━━ EXERCISE INPUTS ━━

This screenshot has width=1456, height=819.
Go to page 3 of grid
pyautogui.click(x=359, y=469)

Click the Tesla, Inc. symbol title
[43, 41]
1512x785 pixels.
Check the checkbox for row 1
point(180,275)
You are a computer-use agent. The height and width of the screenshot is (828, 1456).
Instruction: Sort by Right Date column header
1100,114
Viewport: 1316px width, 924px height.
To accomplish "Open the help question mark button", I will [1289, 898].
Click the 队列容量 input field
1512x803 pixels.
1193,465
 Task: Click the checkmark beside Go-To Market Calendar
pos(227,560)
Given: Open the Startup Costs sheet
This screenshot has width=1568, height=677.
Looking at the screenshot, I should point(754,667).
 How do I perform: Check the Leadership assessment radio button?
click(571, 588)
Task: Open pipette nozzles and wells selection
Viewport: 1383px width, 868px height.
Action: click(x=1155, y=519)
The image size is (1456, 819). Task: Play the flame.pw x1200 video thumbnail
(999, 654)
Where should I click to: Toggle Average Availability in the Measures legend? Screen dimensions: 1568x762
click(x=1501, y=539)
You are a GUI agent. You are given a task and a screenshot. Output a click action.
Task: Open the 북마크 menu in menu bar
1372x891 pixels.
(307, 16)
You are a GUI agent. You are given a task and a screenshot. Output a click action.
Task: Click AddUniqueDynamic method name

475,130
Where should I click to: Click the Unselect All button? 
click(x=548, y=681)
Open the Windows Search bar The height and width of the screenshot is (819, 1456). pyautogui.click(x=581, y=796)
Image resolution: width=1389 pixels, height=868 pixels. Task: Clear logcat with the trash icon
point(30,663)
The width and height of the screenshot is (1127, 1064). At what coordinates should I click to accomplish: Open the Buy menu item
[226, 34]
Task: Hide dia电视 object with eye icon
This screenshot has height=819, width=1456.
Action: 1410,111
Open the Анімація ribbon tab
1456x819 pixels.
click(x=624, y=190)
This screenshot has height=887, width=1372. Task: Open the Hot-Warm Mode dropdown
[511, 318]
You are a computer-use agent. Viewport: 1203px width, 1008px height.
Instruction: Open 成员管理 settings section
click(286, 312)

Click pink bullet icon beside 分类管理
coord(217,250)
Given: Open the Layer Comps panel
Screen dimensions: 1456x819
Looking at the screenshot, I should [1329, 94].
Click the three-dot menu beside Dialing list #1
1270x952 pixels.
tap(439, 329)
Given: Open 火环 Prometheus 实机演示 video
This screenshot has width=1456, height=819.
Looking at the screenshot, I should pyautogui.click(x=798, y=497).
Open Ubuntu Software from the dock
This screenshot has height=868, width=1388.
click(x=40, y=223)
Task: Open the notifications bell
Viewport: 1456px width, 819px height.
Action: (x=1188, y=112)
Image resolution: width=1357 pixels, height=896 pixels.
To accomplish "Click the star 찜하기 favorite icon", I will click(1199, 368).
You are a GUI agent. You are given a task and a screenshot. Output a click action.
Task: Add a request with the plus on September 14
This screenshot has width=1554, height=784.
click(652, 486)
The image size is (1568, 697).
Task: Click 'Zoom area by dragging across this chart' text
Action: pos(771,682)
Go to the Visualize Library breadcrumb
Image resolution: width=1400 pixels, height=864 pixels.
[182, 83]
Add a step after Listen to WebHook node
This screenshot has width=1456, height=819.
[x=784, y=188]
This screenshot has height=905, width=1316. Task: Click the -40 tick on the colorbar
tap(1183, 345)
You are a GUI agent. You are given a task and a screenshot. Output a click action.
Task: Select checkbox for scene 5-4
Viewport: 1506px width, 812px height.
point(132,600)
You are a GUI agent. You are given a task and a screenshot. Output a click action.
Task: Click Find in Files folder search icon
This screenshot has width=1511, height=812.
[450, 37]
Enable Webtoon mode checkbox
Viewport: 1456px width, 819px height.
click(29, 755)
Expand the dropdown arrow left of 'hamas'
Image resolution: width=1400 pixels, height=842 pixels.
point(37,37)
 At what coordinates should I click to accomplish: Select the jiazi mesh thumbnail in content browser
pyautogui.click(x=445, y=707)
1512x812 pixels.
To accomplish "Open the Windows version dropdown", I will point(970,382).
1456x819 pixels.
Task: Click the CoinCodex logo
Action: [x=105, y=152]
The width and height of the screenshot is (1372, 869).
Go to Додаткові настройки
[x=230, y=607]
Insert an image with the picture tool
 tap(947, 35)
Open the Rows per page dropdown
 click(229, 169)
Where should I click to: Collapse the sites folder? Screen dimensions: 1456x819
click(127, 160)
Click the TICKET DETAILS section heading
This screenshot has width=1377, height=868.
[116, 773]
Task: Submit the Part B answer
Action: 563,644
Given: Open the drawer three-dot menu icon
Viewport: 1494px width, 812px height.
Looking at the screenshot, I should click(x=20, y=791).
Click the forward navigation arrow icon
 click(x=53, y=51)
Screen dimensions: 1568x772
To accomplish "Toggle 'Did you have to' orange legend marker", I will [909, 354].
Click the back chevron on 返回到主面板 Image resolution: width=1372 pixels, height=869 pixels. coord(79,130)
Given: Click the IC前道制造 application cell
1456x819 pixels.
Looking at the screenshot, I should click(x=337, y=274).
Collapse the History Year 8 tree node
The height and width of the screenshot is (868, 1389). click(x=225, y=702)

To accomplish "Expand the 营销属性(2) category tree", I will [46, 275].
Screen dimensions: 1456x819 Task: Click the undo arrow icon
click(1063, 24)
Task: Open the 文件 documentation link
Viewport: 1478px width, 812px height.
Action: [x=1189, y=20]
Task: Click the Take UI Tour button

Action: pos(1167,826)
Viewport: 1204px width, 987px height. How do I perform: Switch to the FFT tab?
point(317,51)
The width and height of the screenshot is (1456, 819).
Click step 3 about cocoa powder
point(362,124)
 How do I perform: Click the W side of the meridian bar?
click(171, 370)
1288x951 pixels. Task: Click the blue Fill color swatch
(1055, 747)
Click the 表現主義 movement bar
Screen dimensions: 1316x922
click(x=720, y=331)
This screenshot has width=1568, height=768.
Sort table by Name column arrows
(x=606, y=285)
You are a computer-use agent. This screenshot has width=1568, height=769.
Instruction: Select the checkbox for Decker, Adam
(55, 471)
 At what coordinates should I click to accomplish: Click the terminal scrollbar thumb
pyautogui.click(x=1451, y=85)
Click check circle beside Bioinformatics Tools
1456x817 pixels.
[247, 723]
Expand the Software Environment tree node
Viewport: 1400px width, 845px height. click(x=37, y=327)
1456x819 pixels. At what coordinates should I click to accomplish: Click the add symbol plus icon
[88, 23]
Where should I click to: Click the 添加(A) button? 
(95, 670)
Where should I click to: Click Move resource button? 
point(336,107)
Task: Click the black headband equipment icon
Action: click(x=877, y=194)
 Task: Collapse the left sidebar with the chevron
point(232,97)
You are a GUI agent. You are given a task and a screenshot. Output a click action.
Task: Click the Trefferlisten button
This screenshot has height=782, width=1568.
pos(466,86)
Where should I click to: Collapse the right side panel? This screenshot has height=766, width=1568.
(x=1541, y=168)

━━━

* TASK GOAL *
Reproduce only this range: the first line of the data above through the line with "You are a computer-use agent. The", both included, exactly as written.

* RESPONSE FOR THIS EXERCISE *
This screenshot has width=1456, height=819.
Go to page 3 of grid
pyautogui.click(x=359, y=469)

Click the Tesla, Inc. symbol title
[43, 41]
1512x785 pixels.
Check the checkbox for row 1
point(180,275)
You are a computer-use agent. The height and width of the screenshot is (828, 1456).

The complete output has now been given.